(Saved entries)
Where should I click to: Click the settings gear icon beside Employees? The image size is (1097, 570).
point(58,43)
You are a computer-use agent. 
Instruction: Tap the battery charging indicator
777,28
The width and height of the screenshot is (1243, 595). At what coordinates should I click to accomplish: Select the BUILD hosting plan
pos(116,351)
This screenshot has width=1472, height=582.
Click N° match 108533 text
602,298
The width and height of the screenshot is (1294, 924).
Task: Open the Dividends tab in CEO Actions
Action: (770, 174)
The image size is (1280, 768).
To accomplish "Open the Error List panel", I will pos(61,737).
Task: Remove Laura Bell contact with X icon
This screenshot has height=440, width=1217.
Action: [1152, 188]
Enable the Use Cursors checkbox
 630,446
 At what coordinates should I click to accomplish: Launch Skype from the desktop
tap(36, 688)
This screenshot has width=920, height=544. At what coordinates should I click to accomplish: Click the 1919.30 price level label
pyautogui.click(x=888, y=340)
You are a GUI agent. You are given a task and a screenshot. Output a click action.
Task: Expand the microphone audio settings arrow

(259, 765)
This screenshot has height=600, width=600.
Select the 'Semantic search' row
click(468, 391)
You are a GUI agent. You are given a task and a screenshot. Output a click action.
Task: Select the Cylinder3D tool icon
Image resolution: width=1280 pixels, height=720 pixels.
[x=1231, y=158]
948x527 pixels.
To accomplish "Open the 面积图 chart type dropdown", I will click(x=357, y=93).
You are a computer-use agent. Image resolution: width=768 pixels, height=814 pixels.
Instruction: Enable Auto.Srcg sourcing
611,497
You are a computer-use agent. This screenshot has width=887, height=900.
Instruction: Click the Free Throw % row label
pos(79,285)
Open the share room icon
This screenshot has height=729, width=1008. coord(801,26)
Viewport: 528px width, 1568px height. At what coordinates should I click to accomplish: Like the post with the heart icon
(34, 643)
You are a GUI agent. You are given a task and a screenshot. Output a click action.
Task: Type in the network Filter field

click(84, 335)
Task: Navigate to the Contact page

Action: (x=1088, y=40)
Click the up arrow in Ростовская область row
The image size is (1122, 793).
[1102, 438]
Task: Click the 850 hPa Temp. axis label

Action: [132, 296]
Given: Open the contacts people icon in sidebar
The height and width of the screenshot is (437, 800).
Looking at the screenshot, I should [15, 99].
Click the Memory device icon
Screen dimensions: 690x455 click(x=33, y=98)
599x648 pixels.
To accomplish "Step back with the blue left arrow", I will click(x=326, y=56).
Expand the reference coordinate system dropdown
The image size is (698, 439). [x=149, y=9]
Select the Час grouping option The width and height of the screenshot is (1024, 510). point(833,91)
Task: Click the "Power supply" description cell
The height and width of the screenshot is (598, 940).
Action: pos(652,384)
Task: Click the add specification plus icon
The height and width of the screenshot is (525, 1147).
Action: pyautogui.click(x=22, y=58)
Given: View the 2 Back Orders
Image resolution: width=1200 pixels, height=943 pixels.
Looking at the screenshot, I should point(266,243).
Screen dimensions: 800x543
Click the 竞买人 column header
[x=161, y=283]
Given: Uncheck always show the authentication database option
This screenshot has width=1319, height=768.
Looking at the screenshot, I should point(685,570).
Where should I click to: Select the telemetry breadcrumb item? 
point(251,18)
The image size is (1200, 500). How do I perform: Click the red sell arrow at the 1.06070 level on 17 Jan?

__Exercise directions__:
When the line containing "The height and width of the screenshot is (598, 940)." is found in the records above, restate it and every later line word for word through the last one, and nothing more.

__Answer section__:
The height and width of the screenshot is (598, 940).
Action: pos(652,384)
Task: Click the add specification plus icon
The height and width of the screenshot is (525, 1147).
Action: pyautogui.click(x=22, y=58)
Given: View the 2 Back Orders
Image resolution: width=1200 pixels, height=943 pixels.
Looking at the screenshot, I should point(266,243).
Screen dimensions: 800x543
Click the 竞买人 column header
[x=161, y=283]
Given: Uncheck always show the authentication database option
This screenshot has width=1319, height=768.
Looking at the screenshot, I should point(685,570).
Where should I click to: Select the telemetry breadcrumb item? 
point(251,18)
The image size is (1200, 500). How do I perform: Click the red sell arrow at the 1.06070 level on 17 Jan?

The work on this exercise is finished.